Massachusetts
Replicas of Declaration of Independence printed to recreate history across Massachusetts for America’s 250th
Across Massachusetts 351 cities and towns, authentically handmade copies of the Declaration of Independence will be distributed to modern day residents this summer — recreating the announcement nearly 250 years ago when over 300 copies informed the state of the founders’ intent.
“This is one of the defining moments in Massachusetts history,” said Jonathan Lane, executive director of Revolution 250. “In July 1776, the Declaration of Independence was printed and distributed throughout the Commonwealth to churches in towns large and small, regardless of denomination. As ministers read the Declaration aloud to their congregations, hundreds of thousands of people heard, often for the first time, the words that would forever change the course of history.”
The “Declaration Delivery Day” initiative, organized by Revolution 250, will oversee the hand-making of hundreds of copies of the Declaration of Independence and delivery to each city and town in the state before July 4.

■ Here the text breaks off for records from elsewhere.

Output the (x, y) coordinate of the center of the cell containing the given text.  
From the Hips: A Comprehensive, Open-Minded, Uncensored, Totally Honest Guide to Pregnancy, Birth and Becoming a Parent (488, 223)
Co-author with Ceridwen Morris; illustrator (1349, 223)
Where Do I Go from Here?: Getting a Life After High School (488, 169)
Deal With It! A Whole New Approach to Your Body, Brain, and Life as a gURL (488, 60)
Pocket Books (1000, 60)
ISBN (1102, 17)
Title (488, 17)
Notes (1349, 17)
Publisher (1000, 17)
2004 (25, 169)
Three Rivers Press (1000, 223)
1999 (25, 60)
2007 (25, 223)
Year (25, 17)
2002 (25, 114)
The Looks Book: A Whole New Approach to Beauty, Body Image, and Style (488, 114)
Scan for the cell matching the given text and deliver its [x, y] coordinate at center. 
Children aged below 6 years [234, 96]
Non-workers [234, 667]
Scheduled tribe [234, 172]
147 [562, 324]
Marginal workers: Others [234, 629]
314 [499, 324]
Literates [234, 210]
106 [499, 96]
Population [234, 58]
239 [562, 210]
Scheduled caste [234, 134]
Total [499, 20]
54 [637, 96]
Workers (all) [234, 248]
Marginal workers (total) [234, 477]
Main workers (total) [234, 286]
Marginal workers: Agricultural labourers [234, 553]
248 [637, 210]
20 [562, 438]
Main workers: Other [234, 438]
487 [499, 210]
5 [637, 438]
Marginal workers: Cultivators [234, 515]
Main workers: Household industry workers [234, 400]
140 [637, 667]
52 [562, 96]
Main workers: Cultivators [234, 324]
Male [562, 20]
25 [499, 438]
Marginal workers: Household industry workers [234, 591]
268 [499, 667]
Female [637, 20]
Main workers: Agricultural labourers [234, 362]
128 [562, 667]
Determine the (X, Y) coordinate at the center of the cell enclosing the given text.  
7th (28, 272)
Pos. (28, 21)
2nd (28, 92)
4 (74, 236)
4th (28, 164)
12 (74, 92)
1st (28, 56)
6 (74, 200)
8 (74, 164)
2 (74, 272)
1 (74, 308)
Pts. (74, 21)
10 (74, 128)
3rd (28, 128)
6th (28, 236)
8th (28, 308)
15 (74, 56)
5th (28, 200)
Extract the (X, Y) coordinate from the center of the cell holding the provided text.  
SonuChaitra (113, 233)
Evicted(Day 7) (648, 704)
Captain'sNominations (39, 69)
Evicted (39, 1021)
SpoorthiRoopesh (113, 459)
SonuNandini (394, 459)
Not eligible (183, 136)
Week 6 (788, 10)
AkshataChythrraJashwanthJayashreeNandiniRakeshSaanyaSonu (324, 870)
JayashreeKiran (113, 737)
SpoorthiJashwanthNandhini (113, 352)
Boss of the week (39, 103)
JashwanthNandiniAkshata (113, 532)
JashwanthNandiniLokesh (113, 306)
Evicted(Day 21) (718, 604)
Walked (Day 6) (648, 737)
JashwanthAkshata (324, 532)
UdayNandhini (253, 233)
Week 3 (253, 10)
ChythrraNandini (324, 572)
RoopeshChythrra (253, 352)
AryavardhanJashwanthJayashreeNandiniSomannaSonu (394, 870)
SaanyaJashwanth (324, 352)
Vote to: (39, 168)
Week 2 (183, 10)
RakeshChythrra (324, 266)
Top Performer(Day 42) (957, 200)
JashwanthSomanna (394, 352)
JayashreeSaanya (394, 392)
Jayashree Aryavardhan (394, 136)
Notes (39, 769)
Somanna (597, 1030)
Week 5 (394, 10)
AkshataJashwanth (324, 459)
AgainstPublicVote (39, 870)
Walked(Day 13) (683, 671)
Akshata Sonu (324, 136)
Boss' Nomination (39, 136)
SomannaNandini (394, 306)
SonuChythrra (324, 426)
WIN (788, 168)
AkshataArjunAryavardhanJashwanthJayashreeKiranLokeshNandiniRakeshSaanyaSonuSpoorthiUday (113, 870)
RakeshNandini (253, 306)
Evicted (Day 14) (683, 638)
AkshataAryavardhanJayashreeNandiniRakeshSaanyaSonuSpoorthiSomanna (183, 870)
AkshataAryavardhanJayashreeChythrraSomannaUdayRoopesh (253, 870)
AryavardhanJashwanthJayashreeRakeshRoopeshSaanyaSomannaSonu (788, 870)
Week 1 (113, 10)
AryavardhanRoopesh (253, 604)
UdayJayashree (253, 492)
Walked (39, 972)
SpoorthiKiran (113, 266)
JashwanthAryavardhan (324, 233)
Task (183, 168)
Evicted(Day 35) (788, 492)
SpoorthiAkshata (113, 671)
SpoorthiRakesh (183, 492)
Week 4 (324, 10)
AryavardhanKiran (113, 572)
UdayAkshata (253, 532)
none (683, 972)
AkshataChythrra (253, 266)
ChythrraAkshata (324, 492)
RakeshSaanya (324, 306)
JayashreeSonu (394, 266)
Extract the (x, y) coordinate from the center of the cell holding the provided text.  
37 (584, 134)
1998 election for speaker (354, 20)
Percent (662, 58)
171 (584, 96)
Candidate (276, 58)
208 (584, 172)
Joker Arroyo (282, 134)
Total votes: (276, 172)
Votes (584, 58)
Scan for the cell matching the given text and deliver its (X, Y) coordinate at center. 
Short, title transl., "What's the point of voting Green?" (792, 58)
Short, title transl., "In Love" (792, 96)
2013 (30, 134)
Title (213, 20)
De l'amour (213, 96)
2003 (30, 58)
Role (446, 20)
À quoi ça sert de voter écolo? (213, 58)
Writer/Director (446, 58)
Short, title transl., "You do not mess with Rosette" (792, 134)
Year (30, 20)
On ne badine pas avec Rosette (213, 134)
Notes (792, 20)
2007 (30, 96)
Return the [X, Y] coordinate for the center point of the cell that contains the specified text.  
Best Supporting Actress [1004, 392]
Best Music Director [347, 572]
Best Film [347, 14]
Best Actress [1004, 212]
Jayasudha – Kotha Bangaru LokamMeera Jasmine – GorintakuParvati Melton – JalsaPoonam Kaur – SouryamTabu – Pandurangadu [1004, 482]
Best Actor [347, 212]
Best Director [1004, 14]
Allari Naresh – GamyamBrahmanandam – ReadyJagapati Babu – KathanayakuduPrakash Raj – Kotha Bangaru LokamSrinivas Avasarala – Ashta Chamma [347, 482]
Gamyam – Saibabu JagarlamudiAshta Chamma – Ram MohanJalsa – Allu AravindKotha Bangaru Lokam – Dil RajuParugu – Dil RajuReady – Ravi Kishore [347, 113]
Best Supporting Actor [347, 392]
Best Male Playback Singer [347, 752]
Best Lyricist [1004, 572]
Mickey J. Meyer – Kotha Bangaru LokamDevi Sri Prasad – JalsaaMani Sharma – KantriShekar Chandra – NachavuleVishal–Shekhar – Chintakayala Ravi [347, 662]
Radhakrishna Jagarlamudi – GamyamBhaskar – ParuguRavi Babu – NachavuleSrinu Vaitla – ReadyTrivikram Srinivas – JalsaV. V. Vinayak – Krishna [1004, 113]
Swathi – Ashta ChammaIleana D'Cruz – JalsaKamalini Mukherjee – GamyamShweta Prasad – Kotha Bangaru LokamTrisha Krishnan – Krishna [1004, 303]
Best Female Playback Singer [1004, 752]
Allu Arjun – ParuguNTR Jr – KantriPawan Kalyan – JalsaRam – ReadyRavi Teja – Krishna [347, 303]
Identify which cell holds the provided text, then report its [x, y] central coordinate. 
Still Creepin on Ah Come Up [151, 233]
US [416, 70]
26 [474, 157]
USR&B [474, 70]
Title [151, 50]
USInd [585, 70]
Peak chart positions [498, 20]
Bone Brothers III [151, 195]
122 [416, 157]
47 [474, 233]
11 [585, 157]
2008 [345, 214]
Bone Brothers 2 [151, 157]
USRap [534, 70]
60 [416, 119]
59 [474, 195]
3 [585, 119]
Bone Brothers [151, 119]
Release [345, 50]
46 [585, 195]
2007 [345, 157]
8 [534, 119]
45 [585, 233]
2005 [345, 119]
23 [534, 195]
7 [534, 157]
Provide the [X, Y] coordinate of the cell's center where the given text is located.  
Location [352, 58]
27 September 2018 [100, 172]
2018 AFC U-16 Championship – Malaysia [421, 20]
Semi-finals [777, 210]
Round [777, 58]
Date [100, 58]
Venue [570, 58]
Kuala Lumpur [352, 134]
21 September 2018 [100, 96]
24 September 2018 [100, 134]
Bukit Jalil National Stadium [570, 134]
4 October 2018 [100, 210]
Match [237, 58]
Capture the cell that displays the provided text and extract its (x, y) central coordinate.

The first reproductions were completed on Friday to kick off the project, Revolution 250 announced.
The initiative aims to bring light to a “lesser-known chapter of Revolutionary history:” the weeks after July 4, 1776, when the residents of Massachusetts heard the words for the first time from their parish ministers and recorded them into official town records.
“Imagine nearly 250,000 people gathered in meetinghouses and churches across Massachusetts, listening as the Declaration proclaimed that ‘all men are created equal’ and ‘endowed by their Creator with certain unalienable Rights,’” said Lane. “For many, it was the moment when the Revolution ceased to be a political debate and became a shared public commitment to independence.”
Dozens of the original documents distributed remain preserved today, Revolution 250 said.
The historian and printer Gary Gregory facilitated the printing of the historical document at the Museum of Printing in Haverhill using “18th-century techniques, recreating a labor-intensive process similar to that used in 1776,” the organization said.
The printer’s process involves over 10,000 individual pieces of hand-set type, “each carefully placed to form the document,” Revolution 250 detailed, as well as sheets of handmade paper individually created and ink made to replicate that of the era.
Gregory even often dressed in period clothing “reminiscent of colonial printer Benjamin Franklin,” the organization stated. The historian can produce about 100 copies per day and aims to create 400 ahead of Declaration Delivery Day.
Even 250 years later, Lane said, the initial readings of the declaration “is a powerful image, and one that still gives us chills.”